The sun cast shadows over my 4-year old as she slept curled in a fetal position by the sliding glass doors. “A perfect picture,” I thought as I froze that moment in time with my camera. I did not know that image would forevermore bring a feeling of sorrow to my heart. Within hours of taking that photo, my husband and I were on our way to Children’s Hospital in Boston after her positive diagnosis of type 1 diabetes. I was six months pregnant with my second child, a boy, and our life was about to change forever. We spent a week in the hospital with Devyn to learn how to care for her going forward. A few weeks later, Ian was born. He was premature, but healthy.
Fast forward two years later . . . Ian had slept unusually late one morning. After breakfast, he claimed to be tired again. I felt an uneasy feeling growing in the pit of my stomach. Something had seemed off to me for a couple of weeks, but there were no definitive signs. I didn’t want to do a finger poke to draw blood, but my anxiousness won out. Ian’s blood glucose was over 300. We were fortunate to catch his diagnosis extremely early, and Ian was pumping (along with his sister) within four months.
My first introduction to JDRF was when we received a Bag of Hope for Devyn shortly after diagnosis. I vaguely remembered seeing the “boots” being given out at stores after a donation, but having no previous family history, I was clueless about type 1. The Bag of Hope, followed by several calls from JDRF volunteers, made us feel like we weren’t alone in our battle. Gradually, I have become more and more involved with JDRF and its cause to raise funds for research to find a cure.
I signed up for our first JDRF Walk to Cure Diabetes in Boston a year after Devyn was diagnosed. I was hesitant . . . how could I possibly raise enough money to make it worthwhile? I originally set a goal of $200 and donated half that amount to myself so that I was assured to reach my goal. With my husband’s help, we raised $5,000 our first year! Each year we have walked, we have increased our goal slightly, and last year we raised nearly $12,000 for research. I hope to match or exceed that amount again this year.
I became involved with the Bag of Hope program as a volunteer to meet with newly diagnosed families. This is one of the programs I enjoy the most. I remember the feelings of sorrow, constant worry, being overwhelmed and fatigued. It helped me to see other families with children who were active and happy, and I like being able to show newly diagnosed families that they are not alone.

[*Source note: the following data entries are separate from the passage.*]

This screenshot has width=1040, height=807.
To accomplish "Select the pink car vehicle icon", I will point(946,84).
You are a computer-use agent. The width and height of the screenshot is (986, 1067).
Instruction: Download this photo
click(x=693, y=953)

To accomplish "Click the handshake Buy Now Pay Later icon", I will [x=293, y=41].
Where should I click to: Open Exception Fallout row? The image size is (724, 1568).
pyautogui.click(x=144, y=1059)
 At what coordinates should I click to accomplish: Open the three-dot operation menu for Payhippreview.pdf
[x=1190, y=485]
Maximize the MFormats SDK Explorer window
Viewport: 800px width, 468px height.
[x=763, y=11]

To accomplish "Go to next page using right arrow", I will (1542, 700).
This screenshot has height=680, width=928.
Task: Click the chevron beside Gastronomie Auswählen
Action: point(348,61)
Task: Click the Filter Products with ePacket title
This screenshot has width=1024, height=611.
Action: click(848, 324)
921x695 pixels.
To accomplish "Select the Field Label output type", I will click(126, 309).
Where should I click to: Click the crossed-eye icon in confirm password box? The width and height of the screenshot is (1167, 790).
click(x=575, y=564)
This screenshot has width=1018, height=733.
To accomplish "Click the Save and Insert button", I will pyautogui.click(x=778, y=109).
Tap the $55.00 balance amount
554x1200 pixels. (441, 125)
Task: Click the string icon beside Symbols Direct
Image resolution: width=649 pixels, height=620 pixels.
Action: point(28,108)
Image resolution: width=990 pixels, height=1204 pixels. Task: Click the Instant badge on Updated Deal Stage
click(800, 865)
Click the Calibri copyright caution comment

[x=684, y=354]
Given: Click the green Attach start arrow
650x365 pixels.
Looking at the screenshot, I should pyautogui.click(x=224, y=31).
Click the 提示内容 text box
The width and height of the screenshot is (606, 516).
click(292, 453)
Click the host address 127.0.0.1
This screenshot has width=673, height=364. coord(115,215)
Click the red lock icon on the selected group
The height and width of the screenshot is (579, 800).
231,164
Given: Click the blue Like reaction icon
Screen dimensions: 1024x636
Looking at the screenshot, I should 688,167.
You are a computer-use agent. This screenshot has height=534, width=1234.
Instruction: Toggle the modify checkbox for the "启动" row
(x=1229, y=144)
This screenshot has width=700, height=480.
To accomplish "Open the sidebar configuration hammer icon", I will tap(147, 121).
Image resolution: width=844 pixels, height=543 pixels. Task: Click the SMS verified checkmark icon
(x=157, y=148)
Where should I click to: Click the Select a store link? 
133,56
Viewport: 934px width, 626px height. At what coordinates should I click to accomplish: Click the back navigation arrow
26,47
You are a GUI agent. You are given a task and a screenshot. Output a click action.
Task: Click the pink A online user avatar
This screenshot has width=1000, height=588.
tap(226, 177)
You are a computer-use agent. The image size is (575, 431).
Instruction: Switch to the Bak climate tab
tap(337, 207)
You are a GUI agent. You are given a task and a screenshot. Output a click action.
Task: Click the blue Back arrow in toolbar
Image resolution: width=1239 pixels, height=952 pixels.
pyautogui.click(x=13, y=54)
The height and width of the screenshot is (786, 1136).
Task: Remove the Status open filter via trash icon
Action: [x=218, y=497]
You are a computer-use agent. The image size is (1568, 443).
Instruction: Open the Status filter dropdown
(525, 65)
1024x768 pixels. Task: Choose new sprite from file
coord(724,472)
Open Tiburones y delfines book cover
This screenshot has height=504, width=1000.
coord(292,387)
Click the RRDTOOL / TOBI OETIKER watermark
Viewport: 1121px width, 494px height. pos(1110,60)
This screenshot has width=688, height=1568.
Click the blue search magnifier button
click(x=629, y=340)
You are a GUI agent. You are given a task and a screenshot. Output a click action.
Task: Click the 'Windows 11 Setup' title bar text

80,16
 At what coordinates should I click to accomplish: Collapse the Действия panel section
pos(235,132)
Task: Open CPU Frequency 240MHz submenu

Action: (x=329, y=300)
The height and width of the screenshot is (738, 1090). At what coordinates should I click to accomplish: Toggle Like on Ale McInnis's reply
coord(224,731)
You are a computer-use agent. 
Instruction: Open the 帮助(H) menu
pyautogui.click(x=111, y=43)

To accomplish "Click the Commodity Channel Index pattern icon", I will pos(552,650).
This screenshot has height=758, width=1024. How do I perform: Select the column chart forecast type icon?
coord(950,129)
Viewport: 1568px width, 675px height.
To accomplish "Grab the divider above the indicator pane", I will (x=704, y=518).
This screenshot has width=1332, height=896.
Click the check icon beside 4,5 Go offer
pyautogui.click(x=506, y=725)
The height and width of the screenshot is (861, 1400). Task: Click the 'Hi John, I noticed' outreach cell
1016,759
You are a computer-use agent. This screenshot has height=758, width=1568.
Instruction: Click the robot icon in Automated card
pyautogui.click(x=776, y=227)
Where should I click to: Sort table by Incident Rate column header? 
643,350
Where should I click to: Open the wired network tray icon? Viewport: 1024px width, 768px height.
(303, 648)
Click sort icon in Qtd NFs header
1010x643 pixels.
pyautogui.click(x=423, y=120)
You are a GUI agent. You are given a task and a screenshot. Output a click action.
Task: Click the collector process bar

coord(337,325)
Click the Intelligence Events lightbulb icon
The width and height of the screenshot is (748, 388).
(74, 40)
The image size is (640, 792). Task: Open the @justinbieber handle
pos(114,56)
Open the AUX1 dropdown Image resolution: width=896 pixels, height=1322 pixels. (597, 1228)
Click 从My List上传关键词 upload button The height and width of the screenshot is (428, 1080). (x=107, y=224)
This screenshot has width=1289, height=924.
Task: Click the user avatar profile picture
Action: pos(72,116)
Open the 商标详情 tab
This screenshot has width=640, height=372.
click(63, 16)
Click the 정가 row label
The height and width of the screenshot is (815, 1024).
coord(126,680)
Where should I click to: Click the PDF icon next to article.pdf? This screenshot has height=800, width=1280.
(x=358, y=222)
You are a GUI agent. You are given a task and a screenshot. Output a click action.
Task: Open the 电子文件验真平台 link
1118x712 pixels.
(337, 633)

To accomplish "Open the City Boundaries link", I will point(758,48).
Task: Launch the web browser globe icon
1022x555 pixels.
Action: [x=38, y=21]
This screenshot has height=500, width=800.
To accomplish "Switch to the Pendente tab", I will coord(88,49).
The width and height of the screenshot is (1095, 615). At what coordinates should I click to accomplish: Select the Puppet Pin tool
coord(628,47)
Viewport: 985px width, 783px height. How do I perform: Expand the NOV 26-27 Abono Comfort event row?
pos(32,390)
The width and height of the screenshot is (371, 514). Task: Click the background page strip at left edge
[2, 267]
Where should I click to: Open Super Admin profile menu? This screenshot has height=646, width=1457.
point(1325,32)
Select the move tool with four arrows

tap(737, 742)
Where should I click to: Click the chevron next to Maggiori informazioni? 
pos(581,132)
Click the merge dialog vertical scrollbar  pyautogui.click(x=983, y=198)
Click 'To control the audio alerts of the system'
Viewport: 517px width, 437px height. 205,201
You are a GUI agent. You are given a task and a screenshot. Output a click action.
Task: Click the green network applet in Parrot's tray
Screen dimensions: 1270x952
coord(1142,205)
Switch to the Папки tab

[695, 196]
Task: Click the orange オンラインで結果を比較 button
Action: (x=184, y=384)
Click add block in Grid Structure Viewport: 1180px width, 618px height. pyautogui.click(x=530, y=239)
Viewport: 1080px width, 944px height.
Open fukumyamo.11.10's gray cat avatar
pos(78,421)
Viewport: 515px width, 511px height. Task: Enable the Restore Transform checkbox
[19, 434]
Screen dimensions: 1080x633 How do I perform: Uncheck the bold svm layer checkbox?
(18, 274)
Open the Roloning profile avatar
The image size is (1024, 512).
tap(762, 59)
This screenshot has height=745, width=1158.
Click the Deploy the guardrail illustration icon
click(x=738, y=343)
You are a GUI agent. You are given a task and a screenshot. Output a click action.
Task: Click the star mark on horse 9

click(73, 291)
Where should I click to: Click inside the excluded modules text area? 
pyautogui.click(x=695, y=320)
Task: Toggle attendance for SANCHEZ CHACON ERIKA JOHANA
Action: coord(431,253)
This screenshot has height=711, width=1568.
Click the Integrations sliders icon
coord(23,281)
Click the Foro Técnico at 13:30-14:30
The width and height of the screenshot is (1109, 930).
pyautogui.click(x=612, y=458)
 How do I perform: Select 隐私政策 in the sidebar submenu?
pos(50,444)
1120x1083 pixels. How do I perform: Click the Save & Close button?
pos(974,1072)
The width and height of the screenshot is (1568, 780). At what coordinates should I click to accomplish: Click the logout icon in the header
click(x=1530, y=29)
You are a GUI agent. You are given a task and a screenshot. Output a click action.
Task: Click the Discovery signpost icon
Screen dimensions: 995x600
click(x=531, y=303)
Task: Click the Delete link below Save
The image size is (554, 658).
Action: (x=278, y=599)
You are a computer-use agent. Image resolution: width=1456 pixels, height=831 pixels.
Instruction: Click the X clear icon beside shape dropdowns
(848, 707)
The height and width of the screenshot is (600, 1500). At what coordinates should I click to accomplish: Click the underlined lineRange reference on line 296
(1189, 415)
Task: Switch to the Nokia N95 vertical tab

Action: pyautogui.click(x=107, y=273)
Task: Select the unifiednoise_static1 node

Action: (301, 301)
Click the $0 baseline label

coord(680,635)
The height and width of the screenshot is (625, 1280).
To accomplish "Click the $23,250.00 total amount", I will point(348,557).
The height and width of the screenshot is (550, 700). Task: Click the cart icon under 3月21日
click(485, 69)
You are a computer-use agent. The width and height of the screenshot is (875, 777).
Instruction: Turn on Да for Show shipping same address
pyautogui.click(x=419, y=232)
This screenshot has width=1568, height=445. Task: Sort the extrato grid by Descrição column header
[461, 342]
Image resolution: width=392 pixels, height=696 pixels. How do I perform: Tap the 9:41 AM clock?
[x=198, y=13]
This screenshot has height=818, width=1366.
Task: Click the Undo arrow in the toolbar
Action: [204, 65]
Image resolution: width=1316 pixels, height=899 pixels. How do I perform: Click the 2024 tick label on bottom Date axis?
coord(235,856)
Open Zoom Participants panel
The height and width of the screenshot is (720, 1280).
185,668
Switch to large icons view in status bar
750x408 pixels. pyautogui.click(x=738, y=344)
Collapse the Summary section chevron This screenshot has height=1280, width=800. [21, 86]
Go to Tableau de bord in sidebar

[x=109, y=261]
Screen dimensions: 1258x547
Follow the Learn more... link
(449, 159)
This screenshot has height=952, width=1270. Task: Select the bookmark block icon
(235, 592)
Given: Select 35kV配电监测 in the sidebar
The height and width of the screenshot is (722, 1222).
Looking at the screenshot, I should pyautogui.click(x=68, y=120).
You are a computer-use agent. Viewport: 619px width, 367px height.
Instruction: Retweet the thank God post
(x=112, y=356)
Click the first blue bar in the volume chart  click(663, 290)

Two years ago, I was asked to sit on the JDRF Boston Gala Committee, and I am looking forward to becoming involved with the Gala again this year.
Early on, people would say to me, “This will all be normal in no time.” To me, giving shots and finger pokes, changing infusion sets, weighing and calculating every morsel of food, and being nervous to see your child fall asleep will never be normal. It is routine, yes, but it will never be normal. This is the constant motivation for me to spread awareness, educate and raise research funding to find a cure for my children and all the others like them.